§ What to produce
Take the listing below and reproduce it in full. Change nothing.

§ Data shown

===

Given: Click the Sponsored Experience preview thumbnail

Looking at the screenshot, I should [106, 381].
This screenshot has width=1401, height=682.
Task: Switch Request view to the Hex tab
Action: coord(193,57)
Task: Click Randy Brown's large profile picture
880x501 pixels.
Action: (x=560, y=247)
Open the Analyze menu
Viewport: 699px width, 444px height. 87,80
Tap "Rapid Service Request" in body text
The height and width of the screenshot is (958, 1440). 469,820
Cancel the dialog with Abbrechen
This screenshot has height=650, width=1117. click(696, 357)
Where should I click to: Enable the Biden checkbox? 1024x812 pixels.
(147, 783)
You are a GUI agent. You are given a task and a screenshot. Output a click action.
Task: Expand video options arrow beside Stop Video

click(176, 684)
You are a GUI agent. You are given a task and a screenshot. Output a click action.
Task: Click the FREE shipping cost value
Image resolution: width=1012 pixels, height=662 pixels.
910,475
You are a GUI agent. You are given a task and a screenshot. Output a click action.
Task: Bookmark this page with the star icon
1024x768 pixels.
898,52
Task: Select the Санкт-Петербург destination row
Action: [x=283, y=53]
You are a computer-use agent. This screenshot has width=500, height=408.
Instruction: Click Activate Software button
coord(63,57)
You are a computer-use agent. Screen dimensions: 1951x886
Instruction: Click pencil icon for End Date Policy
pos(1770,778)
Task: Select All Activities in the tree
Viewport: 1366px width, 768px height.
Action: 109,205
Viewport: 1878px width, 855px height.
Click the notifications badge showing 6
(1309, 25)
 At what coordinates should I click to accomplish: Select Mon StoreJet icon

===

§ Expected answer
Given: Click the Sponsored Experience preview thumbnail

Looking at the screenshot, I should [106, 381].
This screenshot has width=1401, height=682.
Task: Switch Request view to the Hex tab
Action: coord(193,57)
Task: Click Randy Brown's large profile picture
880x501 pixels.
Action: (x=560, y=247)
Open the Analyze menu
Viewport: 699px width, 444px height. 87,80
Tap "Rapid Service Request" in body text
The height and width of the screenshot is (958, 1440). 469,820
Cancel the dialog with Abbrechen
This screenshot has height=650, width=1117. click(696, 357)
Where should I click to: Enable the Biden checkbox? 1024x812 pixels.
(147, 783)
You are a GUI agent. You are given a task and a screenshot. Output a click action.
Task: Expand video options arrow beside Stop Video

click(176, 684)
You are a GUI agent. You are given a task and a screenshot. Output a click action.
Task: Click the FREE shipping cost value
Image resolution: width=1012 pixels, height=662 pixels.
910,475
You are a GUI agent. You are given a task and a screenshot. Output a click action.
Task: Bookmark this page with the star icon
1024x768 pixels.
898,52
Task: Select the Санкт-Петербург destination row
Action: [x=283, y=53]
You are a computer-use agent. This screenshot has width=500, height=408.
Instruction: Click Activate Software button
coord(63,57)
You are a computer-use agent. Screen dimensions: 1951x886
Instruction: Click pencil icon for End Date Policy
pos(1770,778)
Task: Select All Activities in the tree
Viewport: 1366px width, 768px height.
Action: 109,205
Viewport: 1878px width, 855px height.
Click the notifications badge showing 6
(1309, 25)
 At what coordinates should I click to accomplish: Select Mon StoreJet icon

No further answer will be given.